Artist

Beverley Knight

Genre: R&B ,Contemporary R&B ,Neo-Soul ,Acid Jazz ,House ,Funk
Origin: U.S.A
Active: 1994 - Present
Listen on Coda
Beverley Knight, known as a neo-soul vocalist, drew upon the essence and energy of traditional rhythm and blues to establish herself among the United Kingdom's foremost emerging pop talents during the 1990s. She entered the world as Beverley Anne Smith on March 22, 1973, in Wolverhampton, England, to Jamaican parents. A strict Pentecostal upbringing surrounded her formative years, during which she performed regularly with her church choir as a teenager. Although gospel music formed the core of her listening, and secular sounds remained off-limits, she encountered the crossover icons Sam Cooke and Aretha Franklin anyway, prompting her to compose original material starting at age 13. By 17 she was fronting local nightclub bills and recording advertising jingles for a regional radio outlet; this visibility prompted a contract proposal that she turned down in favor of pursuing religious theory and philosophy studies at the University of Wolverhampton.

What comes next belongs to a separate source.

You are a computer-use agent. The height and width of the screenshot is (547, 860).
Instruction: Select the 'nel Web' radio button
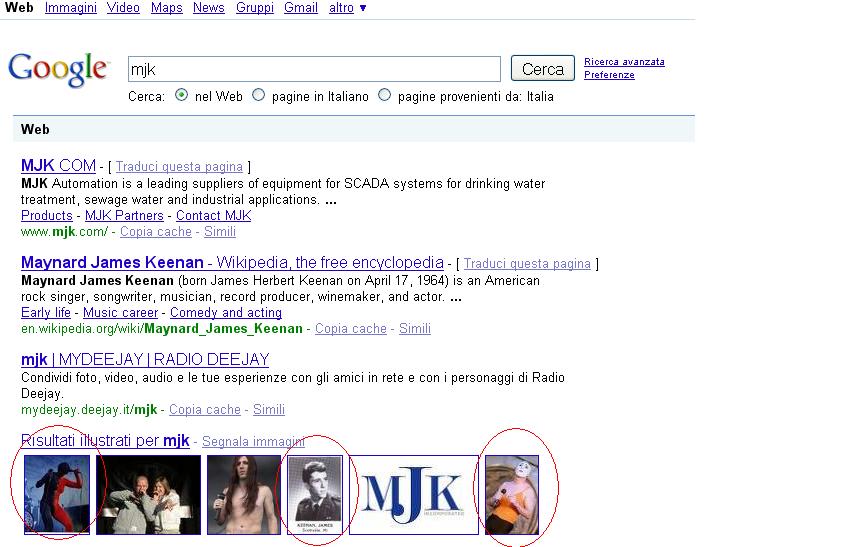(x=181, y=96)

Late in 1994 she joined the independent label Dome and collaborated with the London production team 2BE3 on her first album, The B-Funk. Critics praised the project for its commitment to vintage soul techniques and values, and it collected several press and industry honors, yet commercial breakthrough remained elusive. The track “Flavour of the Old School” nevertheless reached the U.K. Top 40 after its 1996 reissue; shortly afterward Knight parted ways with Dome amid creative differences and moved to EMI’s Parlophone imprint for the summer 1998 release Prodigal Sista. Five Top 40 singles emerged from that set, most notably “Greatest Day” and the Redman collaboration “Make It Back ’99,” positioning the album for Best Album recognition at the MOBO Awards. The subsequent chart entries “Get Up!” and “Shoulda Woulda Coulda” preceded the spring 2002 arrival of her third album, Who I Am, which entered the Top Ten, earned a Mercury Music Prize nomination, and was hailed as her most introspective work to date.

Knight next enlisted pop producers Guy Chambers and Peter-John Vettese for 2004’s Affirmation, whose glossy mainstream aesthetic distanced portions of her urban following. Even so, the album achieved her strongest sales figures to that point, driven by the singles “Not Too Late for Love” and “Keep This Fire Burning,” while she also received a lifetime achievement honor at the Urban Music Awards in London that year. The project drew deep inspiration from her platonic soulmate Tyrone Jamison, presenter of the BBC program The Gay Show, who succumbed to HIV in 2003. Knight later served as ambassador for the Stop AIDS Campaign, Christian Aid, and the Terrence Higgins Trust; in 2006 Queen Elizabeth II named her a Member of the Order of the British Empire for both artistic and philanthropic contributions. That same year she appeared as co-host on the BBC1 series Just the Two of Us and issued the compilation Voice: The Best of Beverley Knight, which yielded a Top 20 cover of Erma Franklin’s “Piece of My Heart.”

Her fifth studio album, Music City Soul, surfaced in 2007 and reached the U.K. Album Charts Top Ten; the single “No Man’s Land” helped secure further critical acclaim. Two additional releases, 100% in 2009 and Soul UK in 2011, followed before she performed at the 2012 Summer Paralympics opening ceremony in London, an occasion that coincided with the arrival of The Collection 1995-2007. After an extended period in theater, first as Rachel Marron in a stage version of The Bodyguard and then in the title role of the West End musical Memphis, Knight returned to recording with the 2016 album Soulsville. Cut at Memphis’s Royal Studios, the project included contributions from Jamie Cullum, Jools Holland, and native Sam Moore of Sam & Dave. Marking a quarter-century in music, 2019 brought BK25, an orchestral reinterpretation of signature songs captured with the Leo Green Orchestra at the Royal Festival Hall.